Carpeting Sahara with wind and solar farms could make it rain
If you’ve spent any time thinking about the world’s dirty energy problem, you’ve probably pondered some impractical “What if?” scenarios. Solar panels in space beaming energy down, or covering Nevada in solar panels—that kind of thing. Well, a new study led by Yan Li, Eugenia Kalnay, and Safa Motesharrei at the University of Maryland actually asks something similarly out there. What would happen to the Sahara if it contained enough wind and solar farms to supply the entire world’s energy needs several times over?
Why the Sahara, you ask? Apart from the obvious things—lots of open land and a pretty potent solar resource—the area’s climate has shown to be pretty sensitive to nudges. The Sahel region between the Sahara Desert and the wetter lands to the south, in particular, can easily become wetter or drier with small atmospheric changes. And since studies elsewhere have shown that wind and solar farms can have an influence on local weather, it’s interesting to consider what effect they’d have in northern Africa.

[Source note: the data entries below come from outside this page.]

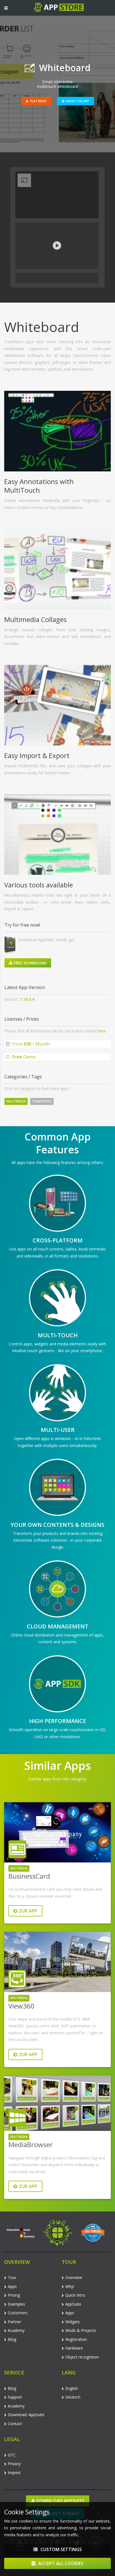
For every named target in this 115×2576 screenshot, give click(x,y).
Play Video (38, 101)
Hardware (74, 2348)
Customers (18, 2312)
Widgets (72, 2321)
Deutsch (72, 2397)
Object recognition (82, 2357)
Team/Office (42, 1101)
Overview (73, 2277)
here (102, 1031)
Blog (12, 2339)
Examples (16, 2304)
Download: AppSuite (26, 2414)
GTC (12, 2455)
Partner (14, 2321)
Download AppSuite (59, 2501)
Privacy (14, 2463)
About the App (77, 101)
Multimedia (16, 1101)
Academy (16, 2330)
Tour (12, 2277)
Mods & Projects (80, 2330)
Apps (12, 2286)
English (71, 2388)
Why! (69, 2286)
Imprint (14, 2472)
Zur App (28, 1911)
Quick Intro (75, 2295)
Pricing (14, 2295)
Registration (76, 2339)
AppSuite (73, 2304)
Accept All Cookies (60, 2563)
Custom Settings (60, 2549)
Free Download (30, 963)
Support (15, 2397)
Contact (15, 2423)
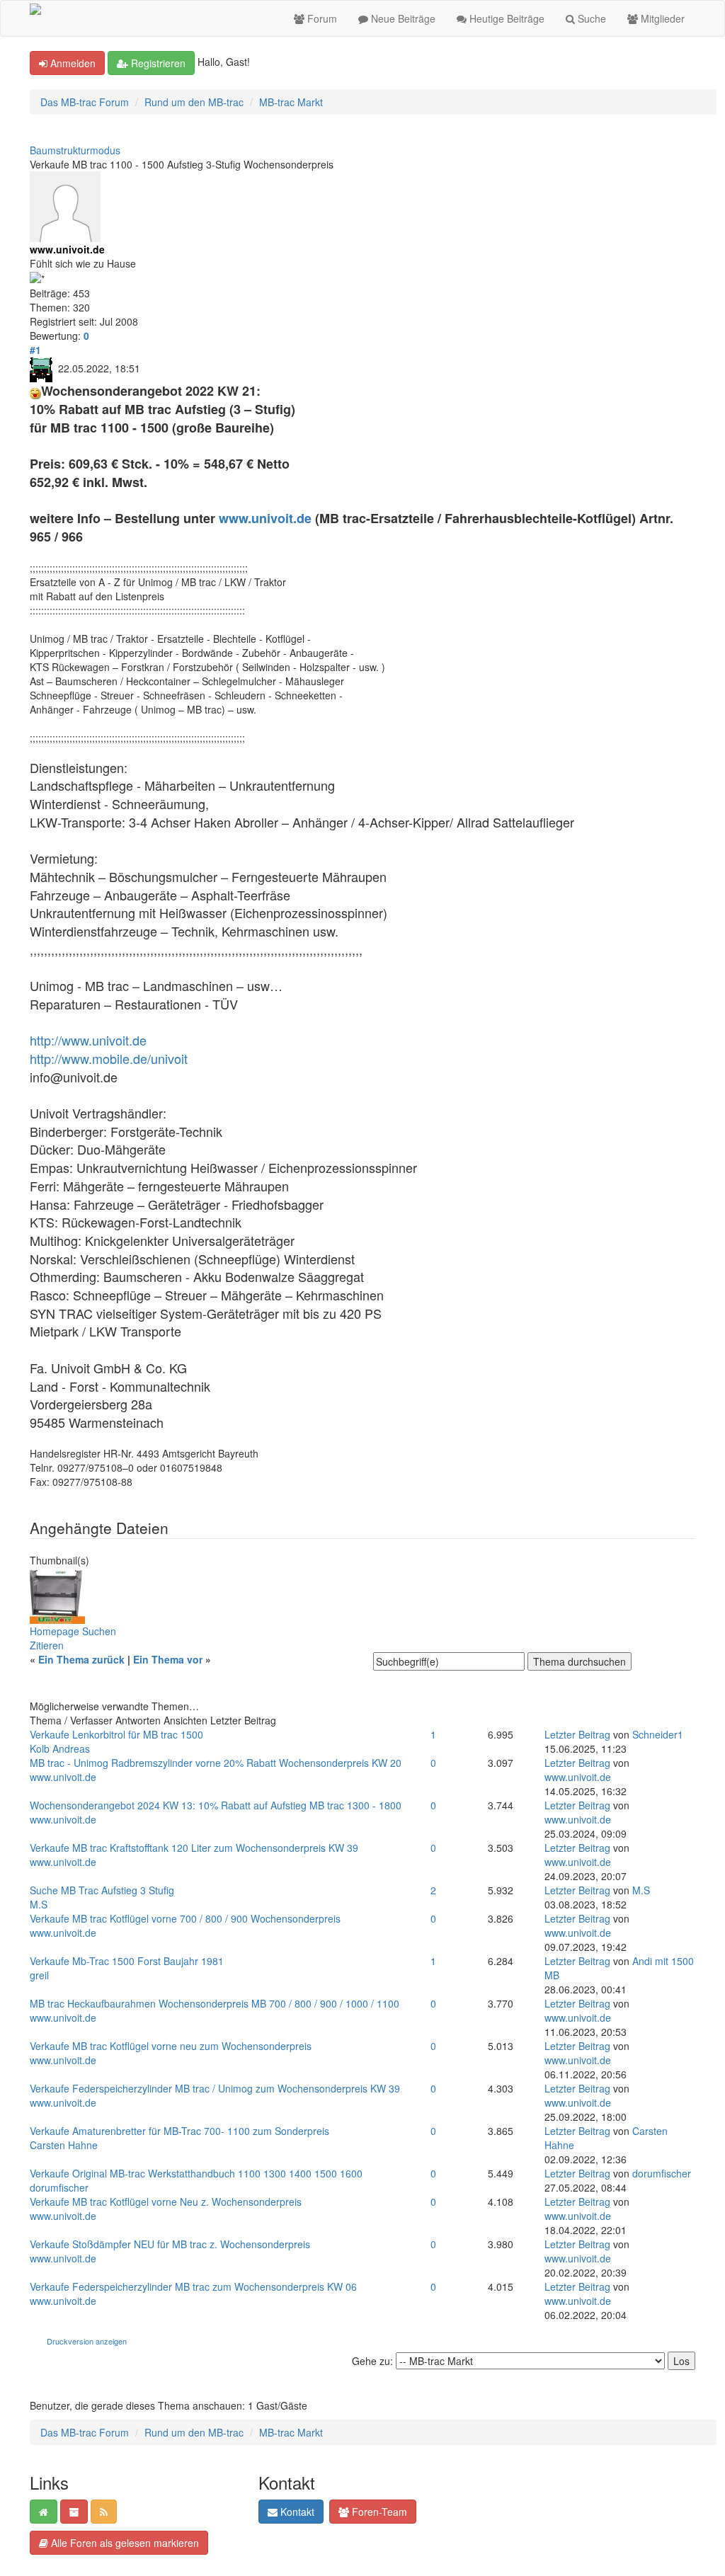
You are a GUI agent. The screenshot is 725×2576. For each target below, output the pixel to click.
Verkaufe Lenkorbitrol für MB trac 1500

With no constraints on their scenario, the researchers opted for the “supersized” version. In a climate model, they simulated the effect of adding three terawatts of wind power—a little more than the world’s current total electricity use. Next, they added 79 terawatts of solar farms. Global energy use of all types (including fuels) is about 18 terawatts today, so this is a scenario where all the fuel a growing world could want are made in the Sahara, and Africa’s drinking water is probably desalinated, to boot. In all, this is something like nine million square kilometers covered by wind and solar farms—nearly the area of the United States.